In 1916, the British War Cabinet had agreed to grant Dominion official historians access to the war diary of all British Army units fighting on either side of a Dominion unit, as well as all headquarters that issued orders to Dominion units, including the Headquarters of the British Expeditionary Force. By the end of the war, the Committee of Imperial Defence (CID) was less than willing to divulge this information, possibly fearing it would be used to criticise the conduct of the war. It took six years of persistence before Bean was allowed access and a further three years for a clerk to make copies of the enormous quantity of documents. Bean therefore had available to him resources that were denied to all British historians who were not associated with the Historical Section of the CID.
Bean was unwilling to compromise his values for personal gain or political expediency. He was not influenced by suggestions and criticism from British official historian, Sir James Edmonds, about the direction of his work. Edmonds reported to the CID that, "The general tone of Bean's narrative is deplorable from the Imperial standpoint."
As noted by Inglis, Bean had no exact model for the history he wanted to write. Bean wrote in "Our War History" published in The Bulletin in May 1942: "We knew that – because of the opportunities given to us during the war of seeing what really happened at the cutting edge of battle as well as headquarters - Harry Gullett, Cutlack and I had material for a new kind of war history."
According to Stanley, in writing the Official History Bean was animated by a guiding principle: that the history was to be a memorial to those who had served, suffered and died, and the question which Bean set out to explore, as he later explained, was "how did the Australian people … come through the first universally recognised test of this, their first great war?" It was answered by his conclusion that through service and sacrifice in the war "Australia became fully conscious of itself as a nation."

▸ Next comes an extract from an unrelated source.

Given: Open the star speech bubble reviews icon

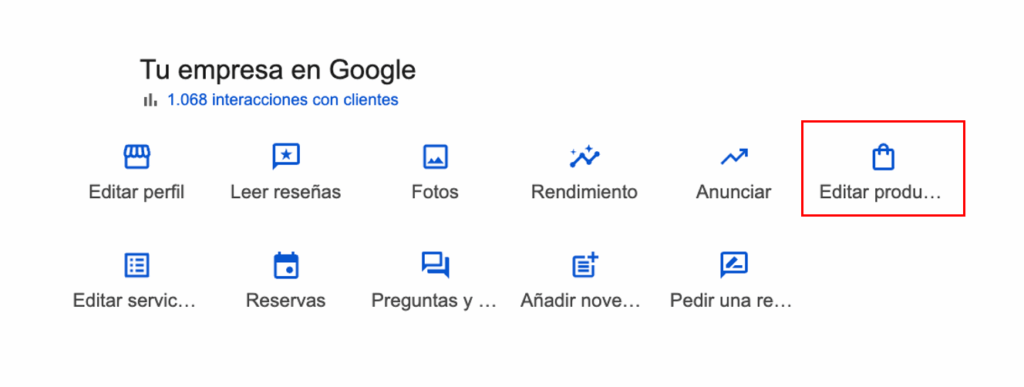Looking at the screenshot, I should pyautogui.click(x=285, y=157).
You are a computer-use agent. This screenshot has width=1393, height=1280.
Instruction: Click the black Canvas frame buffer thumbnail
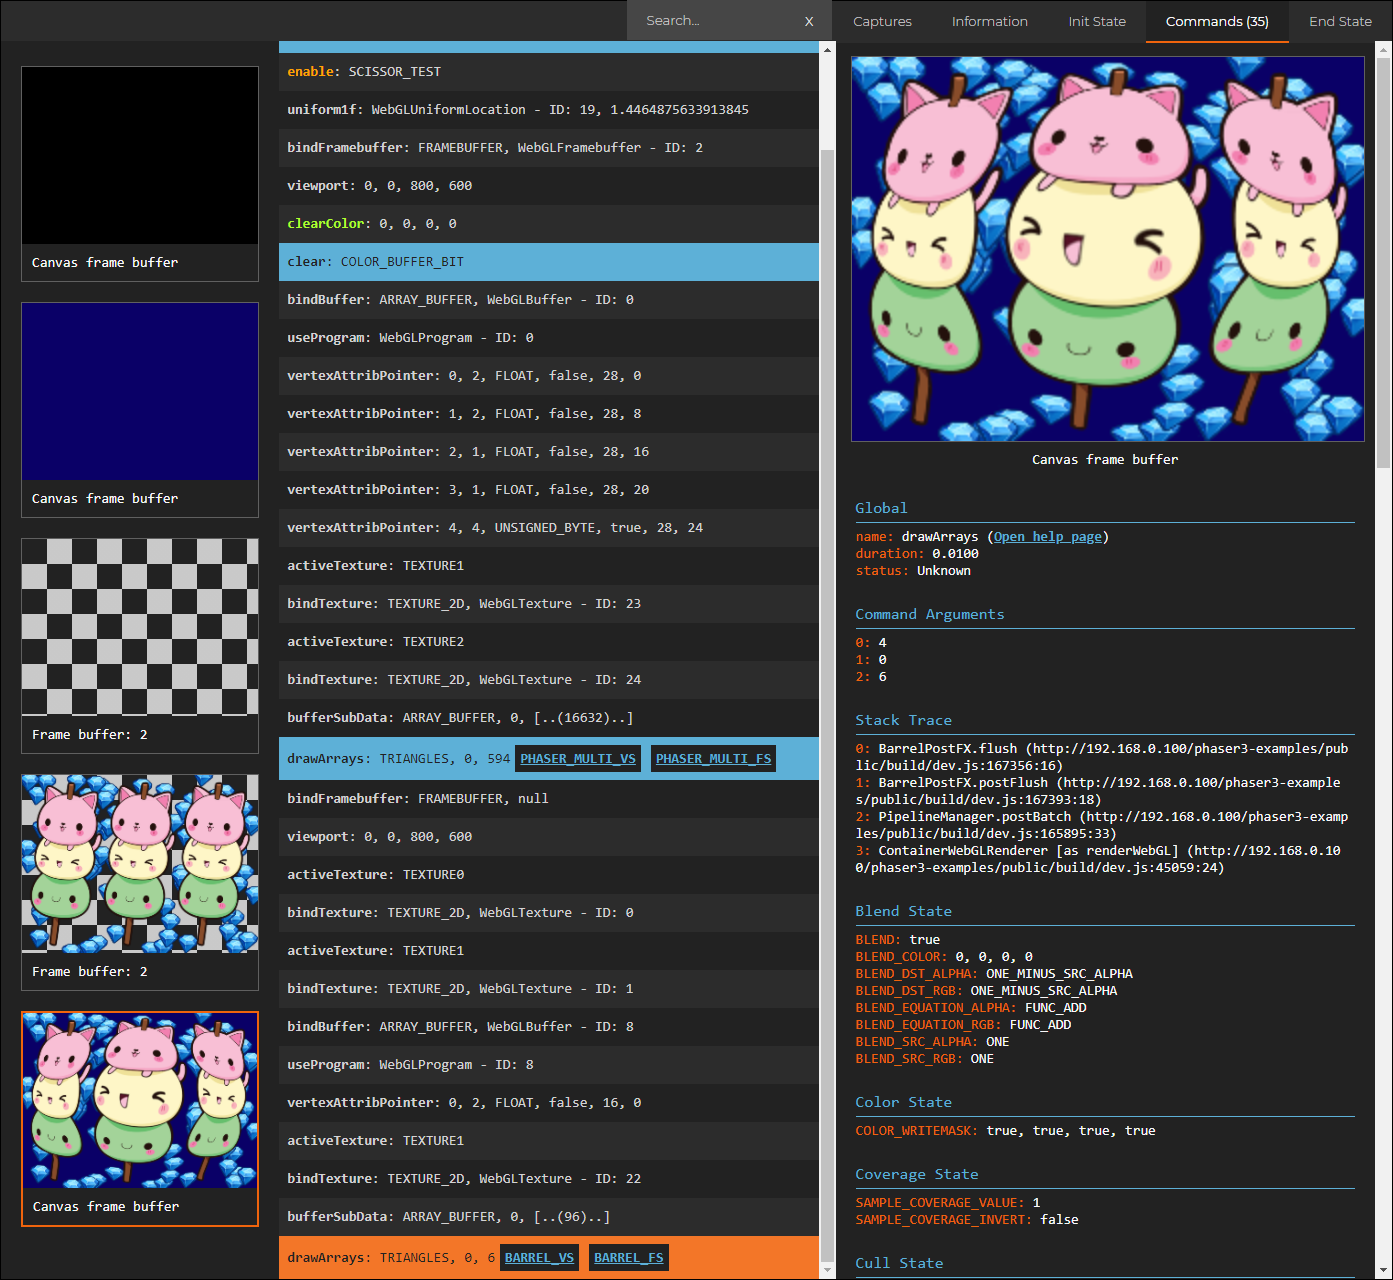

Partly reflecting his background as a journalist, Bean concentrated on both the ordinary soldier and the big themes of the First World War. The smaller size of the Australian Army contingent (240,000) allowed him to describe the action in many cases down to the level of individuals, which suited his theme that the achievement of the Australian Army was the story of those individuals as much as it was of generals or politicians.
With his interest in the Australian character, Bean used the history to describe, and in some way create, a somewhat idealised view of an Australian character that looked back at its British origins but had also broken free from the limitations of that society.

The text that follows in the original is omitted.